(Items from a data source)
##########

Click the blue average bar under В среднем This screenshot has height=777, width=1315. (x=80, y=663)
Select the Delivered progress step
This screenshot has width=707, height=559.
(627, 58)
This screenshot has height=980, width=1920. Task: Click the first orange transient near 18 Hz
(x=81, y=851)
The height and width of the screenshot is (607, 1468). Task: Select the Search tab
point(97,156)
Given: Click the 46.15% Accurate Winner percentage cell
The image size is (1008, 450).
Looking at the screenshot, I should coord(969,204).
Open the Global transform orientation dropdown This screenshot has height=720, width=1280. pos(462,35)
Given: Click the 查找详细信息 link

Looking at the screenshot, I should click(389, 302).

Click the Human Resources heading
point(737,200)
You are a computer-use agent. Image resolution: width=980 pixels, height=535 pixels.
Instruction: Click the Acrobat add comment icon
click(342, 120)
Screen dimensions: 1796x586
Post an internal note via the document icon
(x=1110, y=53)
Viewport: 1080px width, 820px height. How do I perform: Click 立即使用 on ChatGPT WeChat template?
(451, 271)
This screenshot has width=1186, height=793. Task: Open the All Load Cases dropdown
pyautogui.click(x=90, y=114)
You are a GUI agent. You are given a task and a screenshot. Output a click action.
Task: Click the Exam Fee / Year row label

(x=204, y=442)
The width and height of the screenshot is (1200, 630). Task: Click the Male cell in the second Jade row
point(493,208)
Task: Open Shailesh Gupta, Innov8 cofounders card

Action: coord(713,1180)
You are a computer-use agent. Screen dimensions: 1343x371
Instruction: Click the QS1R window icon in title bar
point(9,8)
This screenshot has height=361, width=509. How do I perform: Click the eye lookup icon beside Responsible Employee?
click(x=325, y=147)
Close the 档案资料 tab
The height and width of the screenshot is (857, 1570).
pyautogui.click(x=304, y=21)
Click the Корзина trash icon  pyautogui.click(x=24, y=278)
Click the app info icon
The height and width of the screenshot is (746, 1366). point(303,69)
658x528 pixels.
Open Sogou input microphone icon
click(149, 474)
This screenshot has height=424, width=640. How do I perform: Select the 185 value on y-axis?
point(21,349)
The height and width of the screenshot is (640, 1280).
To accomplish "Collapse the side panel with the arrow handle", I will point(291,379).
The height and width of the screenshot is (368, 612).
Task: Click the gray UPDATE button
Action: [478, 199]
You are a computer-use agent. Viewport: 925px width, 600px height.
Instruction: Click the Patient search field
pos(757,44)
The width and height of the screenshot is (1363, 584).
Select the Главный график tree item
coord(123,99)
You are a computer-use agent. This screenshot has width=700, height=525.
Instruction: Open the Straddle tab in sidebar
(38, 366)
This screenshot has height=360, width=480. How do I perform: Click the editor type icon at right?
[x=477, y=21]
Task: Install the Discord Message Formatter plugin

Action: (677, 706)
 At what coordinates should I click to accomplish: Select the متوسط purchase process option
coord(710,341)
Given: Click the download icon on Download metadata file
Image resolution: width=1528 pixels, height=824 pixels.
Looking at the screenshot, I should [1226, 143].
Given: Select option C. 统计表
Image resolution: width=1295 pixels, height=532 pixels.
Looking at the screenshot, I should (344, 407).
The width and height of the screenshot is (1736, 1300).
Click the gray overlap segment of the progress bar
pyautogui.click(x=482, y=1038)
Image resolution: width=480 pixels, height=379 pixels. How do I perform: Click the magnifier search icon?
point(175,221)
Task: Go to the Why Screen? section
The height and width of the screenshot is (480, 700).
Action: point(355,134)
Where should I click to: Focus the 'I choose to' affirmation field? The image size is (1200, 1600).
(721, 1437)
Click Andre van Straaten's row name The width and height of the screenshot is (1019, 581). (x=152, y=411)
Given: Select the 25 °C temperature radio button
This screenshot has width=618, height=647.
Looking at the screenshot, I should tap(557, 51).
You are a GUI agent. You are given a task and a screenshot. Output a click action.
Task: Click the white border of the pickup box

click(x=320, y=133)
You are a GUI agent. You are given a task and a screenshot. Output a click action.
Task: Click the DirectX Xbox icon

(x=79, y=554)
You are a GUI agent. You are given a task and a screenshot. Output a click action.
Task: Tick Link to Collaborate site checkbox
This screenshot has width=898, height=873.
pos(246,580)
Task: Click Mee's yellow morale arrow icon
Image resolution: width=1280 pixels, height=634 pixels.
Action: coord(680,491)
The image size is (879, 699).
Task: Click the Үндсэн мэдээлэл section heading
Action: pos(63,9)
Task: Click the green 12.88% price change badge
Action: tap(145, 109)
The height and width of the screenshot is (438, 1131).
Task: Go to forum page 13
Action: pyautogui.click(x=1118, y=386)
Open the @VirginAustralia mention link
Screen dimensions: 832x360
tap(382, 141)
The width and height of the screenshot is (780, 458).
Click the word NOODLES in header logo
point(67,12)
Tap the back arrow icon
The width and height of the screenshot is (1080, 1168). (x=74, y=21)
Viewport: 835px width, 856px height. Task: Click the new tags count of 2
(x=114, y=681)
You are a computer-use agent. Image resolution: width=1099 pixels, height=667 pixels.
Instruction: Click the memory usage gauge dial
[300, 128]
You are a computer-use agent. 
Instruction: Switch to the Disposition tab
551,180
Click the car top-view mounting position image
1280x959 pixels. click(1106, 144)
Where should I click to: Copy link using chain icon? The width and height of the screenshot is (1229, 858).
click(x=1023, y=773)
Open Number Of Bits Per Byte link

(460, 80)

##########

A verbatim copy of the records above should be returned.

- **Task solution**
Click the blue average bar under В среднем This screenshot has height=777, width=1315. (x=80, y=663)
Select the Delivered progress step
This screenshot has width=707, height=559.
(627, 58)
This screenshot has height=980, width=1920. Task: Click the first orange transient near 18 Hz
(x=81, y=851)
The height and width of the screenshot is (607, 1468). Task: Select the Search tab
point(97,156)
Given: Click the 46.15% Accurate Winner percentage cell
The image size is (1008, 450).
Looking at the screenshot, I should coord(969,204).
Open the Global transform orientation dropdown This screenshot has height=720, width=1280. pos(462,35)
Given: Click the 查找详细信息 link

Looking at the screenshot, I should click(389, 302).

Click the Human Resources heading
point(737,200)
You are a computer-use agent. Image resolution: width=980 pixels, height=535 pixels.
Instruction: Click the Acrobat add comment icon
click(342, 120)
Screen dimensions: 1796x586
Post an internal note via the document icon
(x=1110, y=53)
Viewport: 1080px width, 820px height. How do I perform: Click 立即使用 on ChatGPT WeChat template?
(451, 271)
This screenshot has width=1186, height=793. Task: Open the All Load Cases dropdown
pyautogui.click(x=90, y=114)
You are a GUI agent. You are given a task and a screenshot. Output a click action.
Task: Click the Exam Fee / Year row label

(x=204, y=442)
The width and height of the screenshot is (1200, 630). Task: Click the Male cell in the second Jade row
point(493,208)
Task: Open Shailesh Gupta, Innov8 cofounders card

Action: coord(713,1180)
You are a computer-use agent. Screen dimensions: 1343x371
Instruction: Click the QS1R window icon in title bar
point(9,8)
This screenshot has height=361, width=509. How do I perform: Click the eye lookup icon beside Responsible Employee?
click(x=325, y=147)
Close the 档案资料 tab
The height and width of the screenshot is (857, 1570).
pyautogui.click(x=304, y=21)
Click the Корзина trash icon  pyautogui.click(x=24, y=278)
Click the app info icon
The height and width of the screenshot is (746, 1366). point(303,69)
658x528 pixels.
Open Sogou input microphone icon
click(149, 474)
This screenshot has height=424, width=640. How do I perform: Select the 185 value on y-axis?
point(21,349)
The height and width of the screenshot is (640, 1280).
To accomplish "Collapse the side panel with the arrow handle", I will point(291,379).
The height and width of the screenshot is (368, 612).
Task: Click the gray UPDATE button
Action: [478, 199]
You are a computer-use agent. Viewport: 925px width, 600px height.
Instruction: Click the Patient search field
pos(757,44)
The width and height of the screenshot is (1363, 584).
Select the Главный график tree item
coord(123,99)
You are a computer-use agent. This screenshot has width=700, height=525.
Instruction: Open the Straddle tab in sidebar
(38, 366)
This screenshot has height=360, width=480. How do I perform: Click the editor type icon at right?
[x=477, y=21]
Task: Install the Discord Message Formatter plugin

Action: (677, 706)
 At what coordinates should I click to accomplish: Select the متوسط purchase process option
coord(710,341)
Given: Click the download icon on Download metadata file
Image resolution: width=1528 pixels, height=824 pixels.
Looking at the screenshot, I should [1226, 143].
Given: Select option C. 统计表
Image resolution: width=1295 pixels, height=532 pixels.
Looking at the screenshot, I should (344, 407).
The width and height of the screenshot is (1736, 1300).
Click the gray overlap segment of the progress bar
pyautogui.click(x=482, y=1038)
Image resolution: width=480 pixels, height=379 pixels. How do I perform: Click the magnifier search icon?
point(175,221)
Task: Go to the Why Screen? section
The height and width of the screenshot is (480, 700).
Action: point(355,134)
Where should I click to: Focus the 'I choose to' affirmation field? The image size is (1200, 1600).
(721, 1437)
Click Andre van Straaten's row name The width and height of the screenshot is (1019, 581). (x=152, y=411)
Given: Select the 25 °C temperature radio button
This screenshot has width=618, height=647.
Looking at the screenshot, I should tap(557, 51).
You are a GUI agent. You are given a task and a screenshot. Output a click action.
Task: Click the white border of the pickup box

click(x=320, y=133)
You are a GUI agent. You are given a task and a screenshot. Output a click action.
Task: Click the DirectX Xbox icon

(x=79, y=554)
You are a GUI agent. You are given a task and a screenshot. Output a click action.
Task: Tick Link to Collaborate site checkbox
This screenshot has width=898, height=873.
pos(246,580)
Task: Click Mee's yellow morale arrow icon
Image resolution: width=1280 pixels, height=634 pixels.
Action: coord(680,491)
The image size is (879, 699).
Task: Click the Үндсэн мэдээлэл section heading
Action: pos(63,9)
Task: Click the green 12.88% price change badge
Action: tap(145, 109)
The height and width of the screenshot is (438, 1131).
Task: Go to forum page 13
Action: pyautogui.click(x=1118, y=386)
Open the @VirginAustralia mention link
Screen dimensions: 832x360
tap(382, 141)
The width and height of the screenshot is (780, 458).
Click the word NOODLES in header logo
point(67,12)
Tap the back arrow icon
The width and height of the screenshot is (1080, 1168). (x=74, y=21)
Viewport: 835px width, 856px height. Task: Click the new tags count of 2
(x=114, y=681)
You are a computer-use agent. Image resolution: width=1099 pixels, height=667 pixels.
Instruction: Click the memory usage gauge dial
[300, 128]
You are a computer-use agent. 
Instruction: Switch to the Disposition tab
551,180
Click the car top-view mounting position image
1280x959 pixels. click(1106, 144)
Where should I click to: Copy link using chain icon? The width and height of the screenshot is (1229, 858).
click(x=1023, y=773)
Open Number Of Bits Per Byte link

(460, 80)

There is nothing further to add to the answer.